* TO DO: Omitting every picture, copy the lines from the one that contains "Click the Prime Video play icon" through the last line of the records below, exactly and with nothing added.

(Data entries)

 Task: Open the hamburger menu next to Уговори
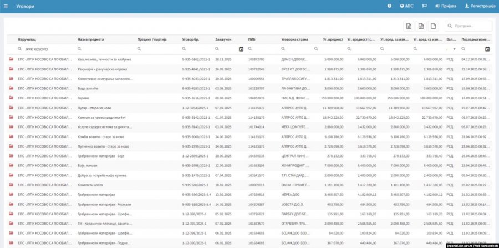[6, 6]
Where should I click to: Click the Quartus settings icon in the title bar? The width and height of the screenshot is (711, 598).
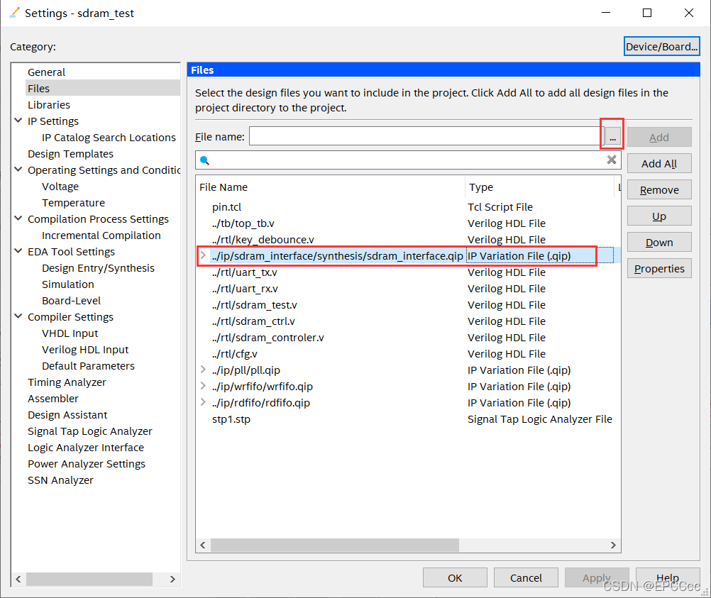click(13, 12)
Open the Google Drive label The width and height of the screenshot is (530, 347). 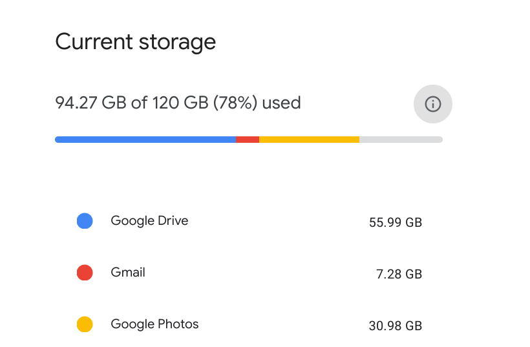click(x=149, y=220)
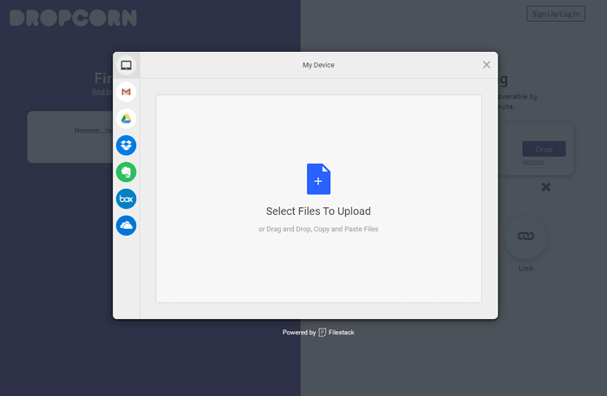Image resolution: width=607 pixels, height=396 pixels.
Task: Click the blue add-file plus icon
Action: click(x=318, y=179)
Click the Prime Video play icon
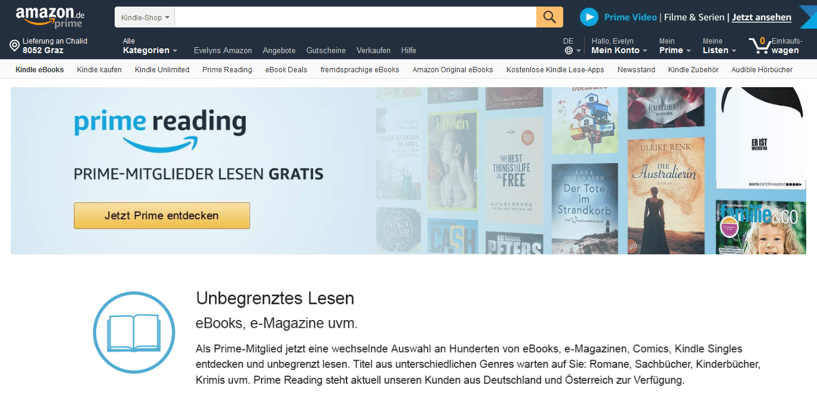Viewport: 817px width, 406px height. tap(589, 17)
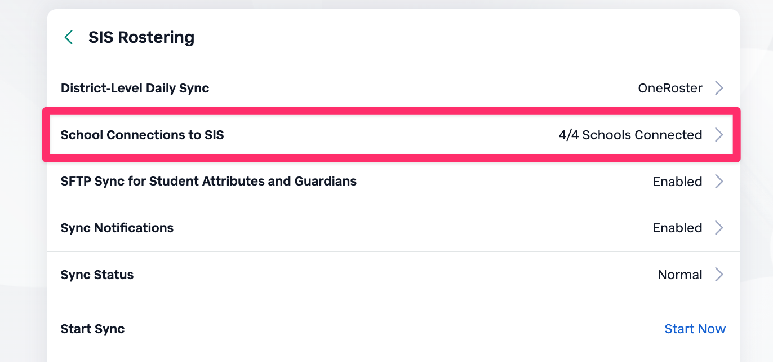Image resolution: width=773 pixels, height=362 pixels.
Task: Click the OneRoster value text
Action: (670, 89)
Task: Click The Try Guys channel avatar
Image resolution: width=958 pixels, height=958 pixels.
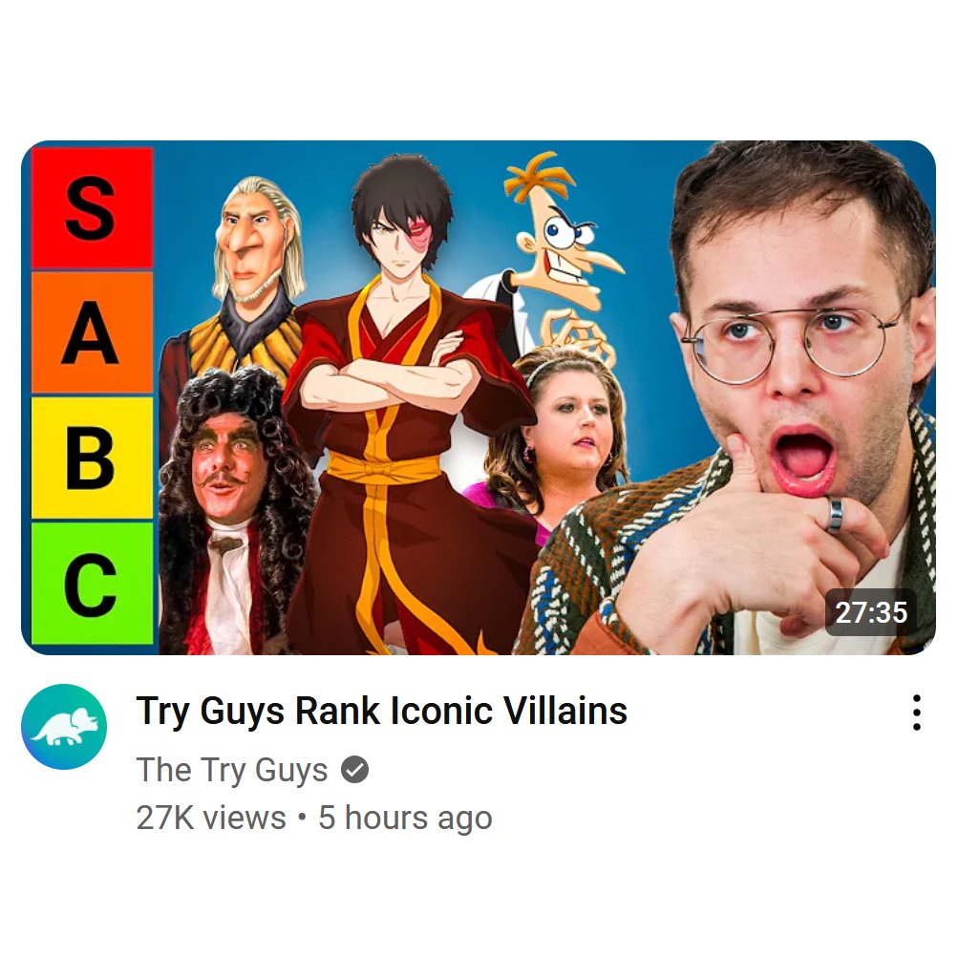Action: coord(64,727)
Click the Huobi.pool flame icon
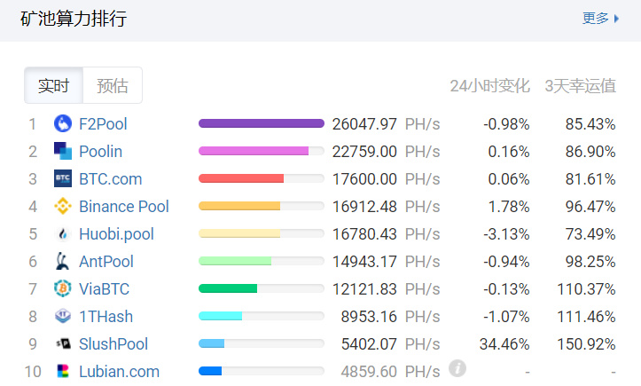 pos(63,234)
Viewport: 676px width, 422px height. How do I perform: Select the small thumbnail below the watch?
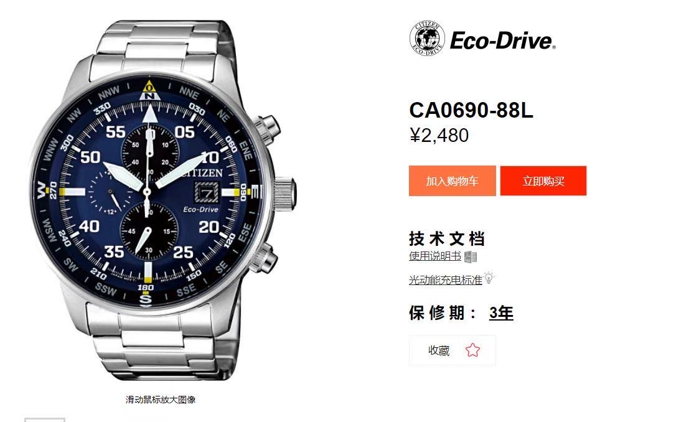44,420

* REPLY:
Click the Prime Video play icon
Viewport: 817px width, 406px height. tap(589, 17)
Image resolution: width=773 pixels, height=362 pixels.
Task: Click the OneRoster value text
Action: (670, 89)
Task: Click The Try Guys channel avatar
Image resolution: width=958 pixels, height=958 pixels.
Action: coord(64,727)
Click the Huobi.pool flame icon
 pos(63,234)
Viewport: 676px width, 422px height. How do I perform: Select the small thumbnail below the watch?
44,420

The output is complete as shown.